Month 9-12: Build the Systems
In the final quarter of year one, stop doing everything manually. Start building systems:
- Email list: Start collecting emails with a simple lead magnet — a free guide, checklist, or consultation offer.
- CRM or spreadsheet: Track every lead, follow-up date, and outcome.
- Testimonials: Systematically ask every happy customer for a Google review or video testimonial.
- Retargeting ads: Use Facebook/Meta pixel and Google remarketing to stay in front of people who visited your website but didn't convert.
Mistakes First-Year Founders Make
These mistakes are common and expensive. Avoid them:
- Spending on branding before you have product-market fit
- Running ads without a clear landing page and conversion goal
- Posting on every social platform instead of mastering one
- Ignoring local SEO and Google Business Profile
- Not asking for referrals and testimonials early
Key Marketing Metrics to Track in Year One
Don't measure everything. Track these five:
- Cost per lead (CPL): How much does it cost to get one enquiry?
- Lead-to-customer conversion rate: What % of leads become paying customers?
- Customer acquisition cost (CAC): Total marketing spend divided by new customers.
- Average order value (AOV): How much does a typical customer spend?

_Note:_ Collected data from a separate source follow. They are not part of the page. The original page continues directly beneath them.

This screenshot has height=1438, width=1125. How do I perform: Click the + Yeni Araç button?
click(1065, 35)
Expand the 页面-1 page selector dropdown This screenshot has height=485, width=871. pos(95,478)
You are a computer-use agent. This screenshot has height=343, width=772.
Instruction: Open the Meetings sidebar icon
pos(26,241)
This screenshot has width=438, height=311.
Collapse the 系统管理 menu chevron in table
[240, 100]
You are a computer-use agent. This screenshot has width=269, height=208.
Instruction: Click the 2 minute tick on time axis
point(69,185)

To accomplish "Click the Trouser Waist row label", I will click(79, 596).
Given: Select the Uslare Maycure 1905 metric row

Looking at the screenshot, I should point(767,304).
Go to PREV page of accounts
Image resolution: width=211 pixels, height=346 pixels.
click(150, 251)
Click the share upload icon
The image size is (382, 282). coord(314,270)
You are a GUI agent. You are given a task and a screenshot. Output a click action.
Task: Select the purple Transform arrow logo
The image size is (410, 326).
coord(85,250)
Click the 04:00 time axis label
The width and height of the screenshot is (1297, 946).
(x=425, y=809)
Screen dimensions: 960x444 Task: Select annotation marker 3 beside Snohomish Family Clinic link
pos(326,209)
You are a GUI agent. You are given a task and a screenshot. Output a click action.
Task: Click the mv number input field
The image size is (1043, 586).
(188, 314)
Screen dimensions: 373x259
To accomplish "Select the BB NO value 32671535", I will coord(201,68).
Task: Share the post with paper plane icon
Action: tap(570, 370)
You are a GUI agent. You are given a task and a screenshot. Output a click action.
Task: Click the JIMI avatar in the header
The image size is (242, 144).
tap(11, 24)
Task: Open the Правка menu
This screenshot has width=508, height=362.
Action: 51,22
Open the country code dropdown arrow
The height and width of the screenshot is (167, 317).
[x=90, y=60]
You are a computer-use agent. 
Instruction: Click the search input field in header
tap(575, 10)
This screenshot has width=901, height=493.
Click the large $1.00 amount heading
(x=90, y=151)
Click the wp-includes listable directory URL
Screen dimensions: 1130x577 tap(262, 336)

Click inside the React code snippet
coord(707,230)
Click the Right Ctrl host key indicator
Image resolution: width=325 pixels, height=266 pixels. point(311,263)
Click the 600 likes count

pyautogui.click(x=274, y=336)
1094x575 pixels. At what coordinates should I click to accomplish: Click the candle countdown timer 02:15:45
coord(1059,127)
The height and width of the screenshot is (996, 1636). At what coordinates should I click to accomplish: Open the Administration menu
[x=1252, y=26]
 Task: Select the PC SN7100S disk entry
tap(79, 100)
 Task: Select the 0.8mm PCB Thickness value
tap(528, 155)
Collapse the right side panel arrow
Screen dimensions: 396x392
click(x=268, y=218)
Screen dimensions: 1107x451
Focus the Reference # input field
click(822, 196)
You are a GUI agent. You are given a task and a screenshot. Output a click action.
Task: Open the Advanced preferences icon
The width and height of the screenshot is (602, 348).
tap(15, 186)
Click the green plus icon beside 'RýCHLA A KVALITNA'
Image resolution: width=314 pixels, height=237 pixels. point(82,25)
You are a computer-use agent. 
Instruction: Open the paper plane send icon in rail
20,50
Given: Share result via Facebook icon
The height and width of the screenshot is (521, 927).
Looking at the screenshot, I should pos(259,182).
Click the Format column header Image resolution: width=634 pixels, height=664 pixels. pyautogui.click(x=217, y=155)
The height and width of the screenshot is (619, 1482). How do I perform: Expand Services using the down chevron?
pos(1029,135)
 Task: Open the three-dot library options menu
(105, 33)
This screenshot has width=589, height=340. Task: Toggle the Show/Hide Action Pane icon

- Net Promoter Score (NPS): Would your customers recommend you? Ask them.
Frequently Asked Questions
FAQ
How much should a first-year founder spend on marketing?
A good starting rule is 10-20% of your revenue target. If you want to make ₹10 lakhs in year one, budget ₹1-2 lakhs for marketing. Focus on channels with measurable ROI — Google Ads, WhatsApp, and local SEO — before spending on brand awareness.
Should I hire a marketing agency in year one?
It depends. If you're cash-constrained, learn the basics yourself first — Google Ads, Instagram, and basic SEO. Once you have consistent revenue and want to scale, a good agency will multiply your results. Hire for strategy and execution, not just execution.
What's the single most important marketing activity for a new business?
Getting your first 10-20 happy customers and collecting reviews and testimonials. Social proof is the most powerful marketing tool a new business can have. It reduces buying risk for every future customer and builds credibility that ads can't buy.
How long does it take for content marketing to work?
SEO and content marketing typically take 3-6 months to show results. Don't rely on it for immediate revenue in year one. Use paid ads and direct outreach for fast results while building content assets that will pay off in year two and beyond.
Should I be on all social media platforms?
No. Pick the one platform where your target customers spend the most time. For B2B: LinkedIn. For B2C in India: Instagram or YouTube. Master one before expanding to others. Spreading yourself too thin leads to mediocre content everywhere instead of great content somewhere.
Year one is about learning and proving, not perfecting. Take action, measure everything, and adjust fast. The founders who succeed aren't the ones with the perfect strategy — they're the ones who execute consistently and learn from every campaign.